今季8試合で4勝2敗と好成績の小川泰弘(画像は公式フォトギャラリーより引用)
今季8試合で4勝2敗と好成績の小川泰弘(画像は公式フォトギャラリーより引用)

今季の小川泰弘

今季の小川泰弘は前述したように8試合に投げて4勝2敗と、登板した半数の試合で勝ち星をあげており、先発投手陣の不調に苦しむヤクルトにおいてひと際目立った存在だ。

特筆するべきはその援護点の高さで、援護率6.00はセリーグトップ。昨年までは投球のリズムが悪く、与四球や牽制等が多く野手のリズムを作れなかった小川だが、今季は持ち味の速球を中心とした大胆なピッチングで試合のリズムを作っているように感じる。

小川泰弘のこれまで

小川泰弘は創価大から2012ドラフト2位でヤクルト入りすると、ルーキーイヤーに17勝の活躍で新人王を獲得し、通算8年間で4度の開幕投手を務めるなどツバメのエースとして長きにわたって活躍している。

本拠地・神宮球場の打者有利な特性もあって投手の評価が低くなりがちなヤクルトにおいて、その日本車のような働きぶりは間違いなく球団史に残る大投手である。

小川泰弘についての詳細情報は選手名鑑ページを参考にされたい。

小川泰弘の通算成績詳細

2013 26試合 16勝4敗 178.0回 QS率73.1% 防御率2.93 WHIP1.12  
2014 17試合 9勝6敗 108.1回 QS率58.9% 防御率3.66 WHIP1.30
2015 27試合 11勝8敗 168.0回 QS率70.4% 防御率3.11 WHIP1.19
2016 25試合 8勝9敗 158.0回 QS率52.0% 防御率4.50 WHIP1.27
2017 22試合 8勝7敗 124.0回 QS率66.7% 防御率2.83 WHIP1.15
2018 18試合 8勝5敗 108.0回 QS率66.7% 防御率2.75 WHIP1.23
2019 26試合 5勝12敗 159.2回 QS率50.0% 防御率4.57 WHIP1.31
通算 161試合 65勝51敗 1004.0回 QS率61.0% 防御率3.51 WHIP1.22

*2017年はリリーフで4試合に登板。

大きな故障もなく、すべての年で100投球回をクリア。チームの浮沈はこの小川泰弘の調子が握っていると言っても過言ではない。

小川泰弘のFA権について

ヤクルトのエースとして活躍が続いている小川泰弘だが、今季で一軍登録年数が7年に達し、既に国内FA権を取得済みだ。

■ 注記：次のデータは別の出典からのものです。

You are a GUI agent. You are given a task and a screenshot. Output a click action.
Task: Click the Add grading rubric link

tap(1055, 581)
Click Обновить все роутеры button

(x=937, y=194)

ヤクルトファンとしては当然、小川泰弘はいつまでもチームに残っていてほしい投手である。そこらへんの私情はさておき、FA市場での小川泰弘の存在について考察してみよう。

小川泰弘のFA事情

神宮球場でインタビューに応える小川泰弘
神宮球場でインタビューに応える小川泰弘

5勝12敗と大不振に終わった小川は球団から複数年契約の打診を断り、年俸9000万円(推定)で単年契約を結んでいる。チーム内では6番目に高い年俸で、補償ランクはBランク。FA移籍にあたっては人的保障を必要とする。

小川が務めている先発投手はチーム内でポジションがダブつくポジションでもないため、規定投球回を計算できる小川がFAを宣言すれば間違いなく複数の球団が獲得に名乗りを上げるだろう。

国内FA市場

ナゴヤドームで登板する小川泰弘
ナゴヤドームで登板する小川泰弘

小川の移籍候補先だが、中日が有力と言われている。というのも、小川の出身が愛知県というだけで勝手な憶測が飛んでいるだけなのだが、愛知県の高校を出て東京の創価大学に進んだ小川に地元志向があるとは考えづらい。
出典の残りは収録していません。